Fire Cadets from Stafford and Newcastle carried out a dramatic extrication demonstration using specialist equipment funded by a dozen county councillors.
"Extrication is one of many competences that the young people learn about during the course and the generosity of the 12 county councillors who have donated money through the Local Community Fund will go a long way to helping them gain experience."
Fire Cadets Lead Instructor Jess Patten
Eight young people, aged 14-17, used the bespoke youth equipment, including two ST15 misting branches, developed in Staffordshire, and specialist cutting equipment during a simulation of the aftermath of a road traffic collision.
The tools will be put on the Fire Cadets’ appliances, based at Stafford and Hanley. Twelve Staffordshire County Councillors donated more than £12,000 in total to pay for the equipment through their Local Community Fund allocations.
The event took place at Stafford Fire Station, Hydrant Way yesterday. Staffordshire’s Chief Fire Officer Peter Dartford attended along with the county councillors.
Fire Cadets Lead Instructor Jess Patten, who organised the demonstration, said: "The Fire Cadets’ demonstration is extremely impressive to watch and will see them put the skills they have learnt so far during the course into practice.
"Operational firefighters are often called upon to use their expertise in this field to release casualties from vehicles following a collision, and the ability to carry out extrications can have life-saving consequences for those involved. It is one of many competences that the young people learn about during the course and the generosity of the 12 county councillors who have donated money through the Local Community Fund will go a long way to helping them gain experience. As a Service, we would like to thank them very much for funding the equipment."
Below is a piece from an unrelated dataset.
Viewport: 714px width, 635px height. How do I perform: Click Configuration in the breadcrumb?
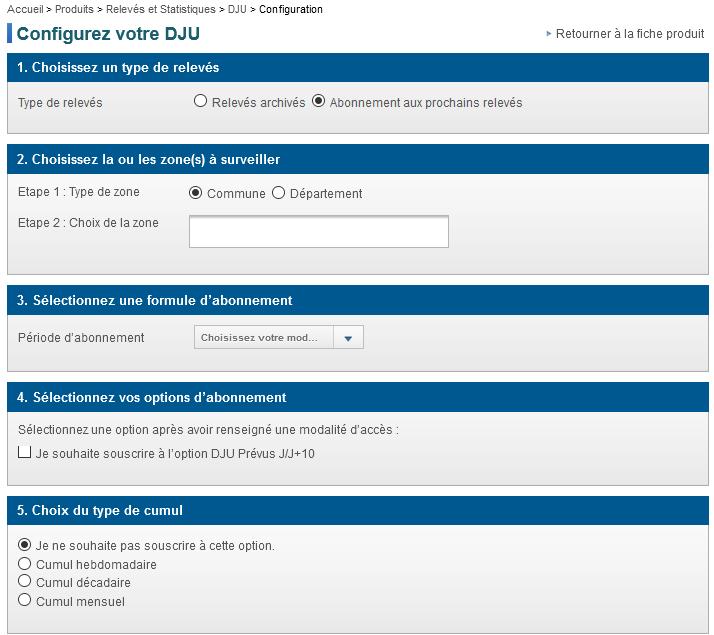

The Fire Cadets’ course runs for 39-weeks, in line with the academic year. It is an educational programme and covers a range of topics, including basic firefighting techniques and life skills. It is designed to combat anti-social behaviour in local communities, and promote citizenship among young people.
Upon successful completion of the training, the Fire Cadets will achieve BTEC Level 2 Certificate in Fire and Rescue Services in the Community. Staffordshire Fire and Rescue Service was the first brigade in the country to run the revamped Fire Cadets programme, which it launched in 2013.